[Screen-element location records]
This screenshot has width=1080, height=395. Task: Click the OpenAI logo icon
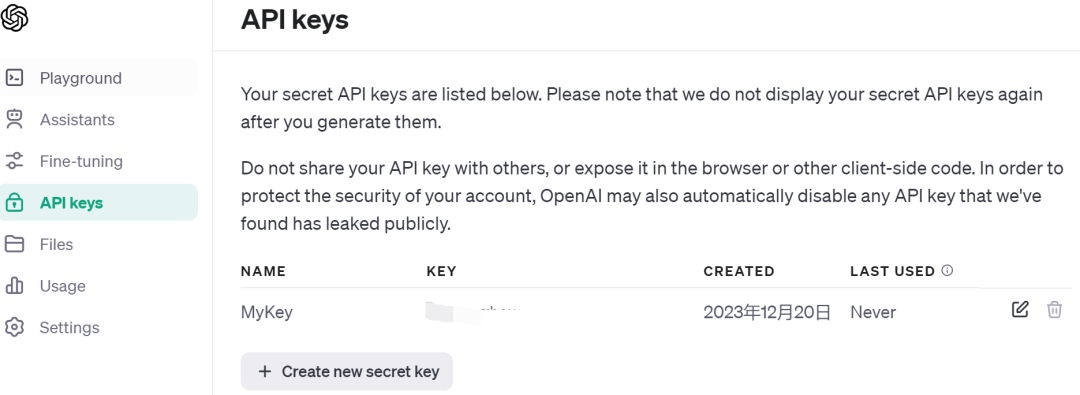(14, 18)
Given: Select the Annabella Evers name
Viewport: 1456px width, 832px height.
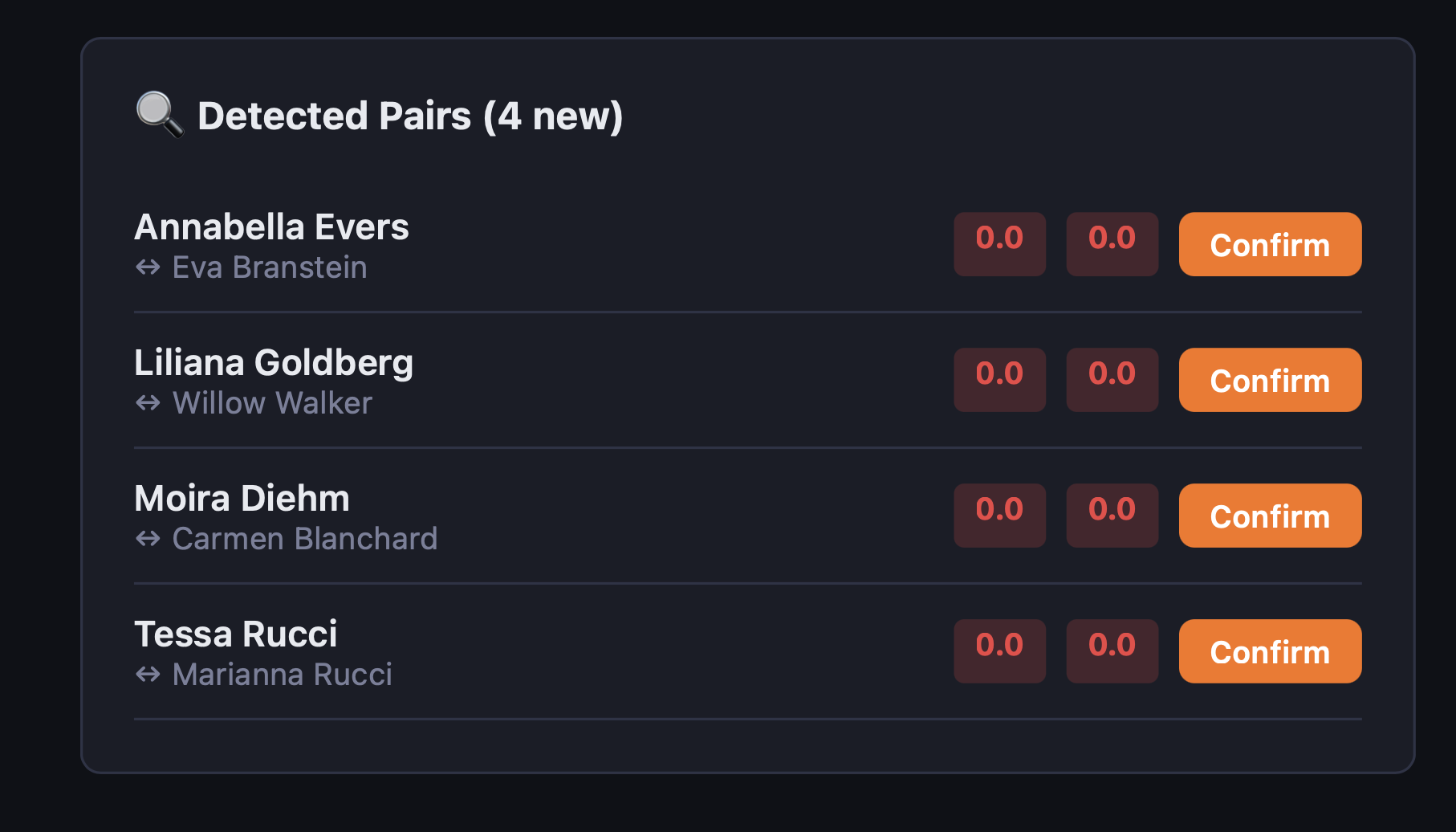Looking at the screenshot, I should [271, 227].
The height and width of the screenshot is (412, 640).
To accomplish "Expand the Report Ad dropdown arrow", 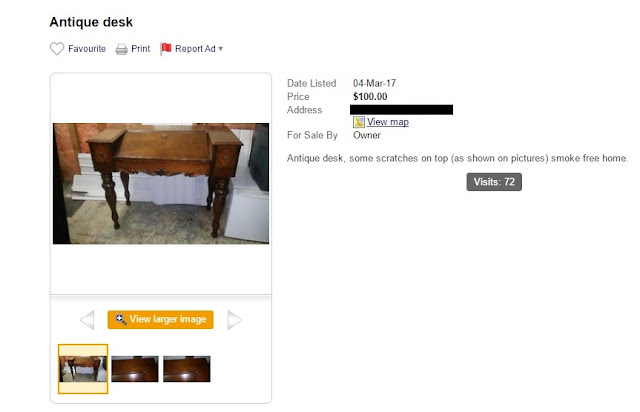I will (x=221, y=49).
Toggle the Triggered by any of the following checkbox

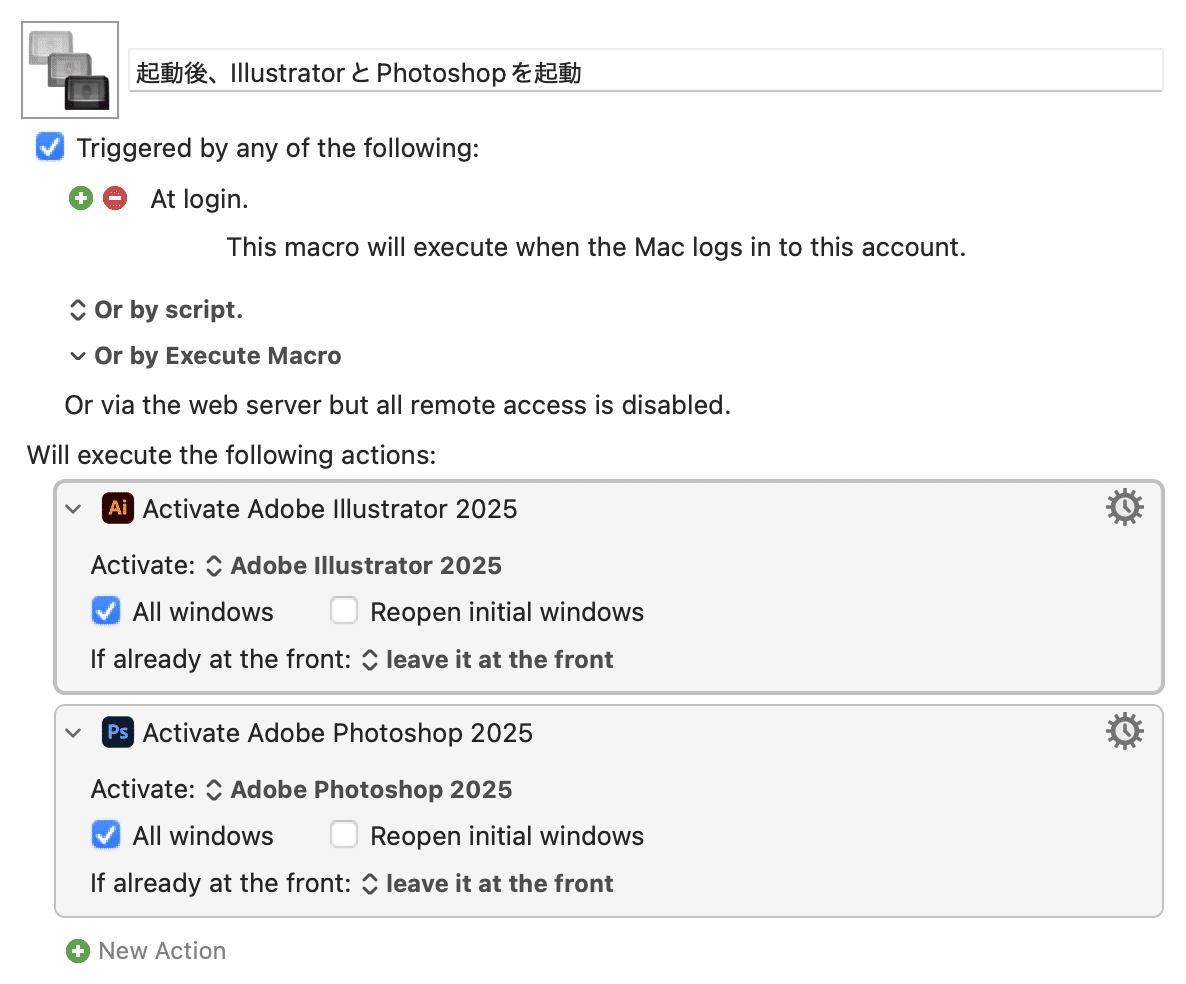pos(50,147)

> [INSTRUCTIONS FOR THE TASK] Retype the records from the line containing "Toggle the Triggered" through the end, without changing any words. Leave the pictures out.

> [WRITTEN SOLUTION]
Toggle the Triggered by any of the following checkbox

pos(50,147)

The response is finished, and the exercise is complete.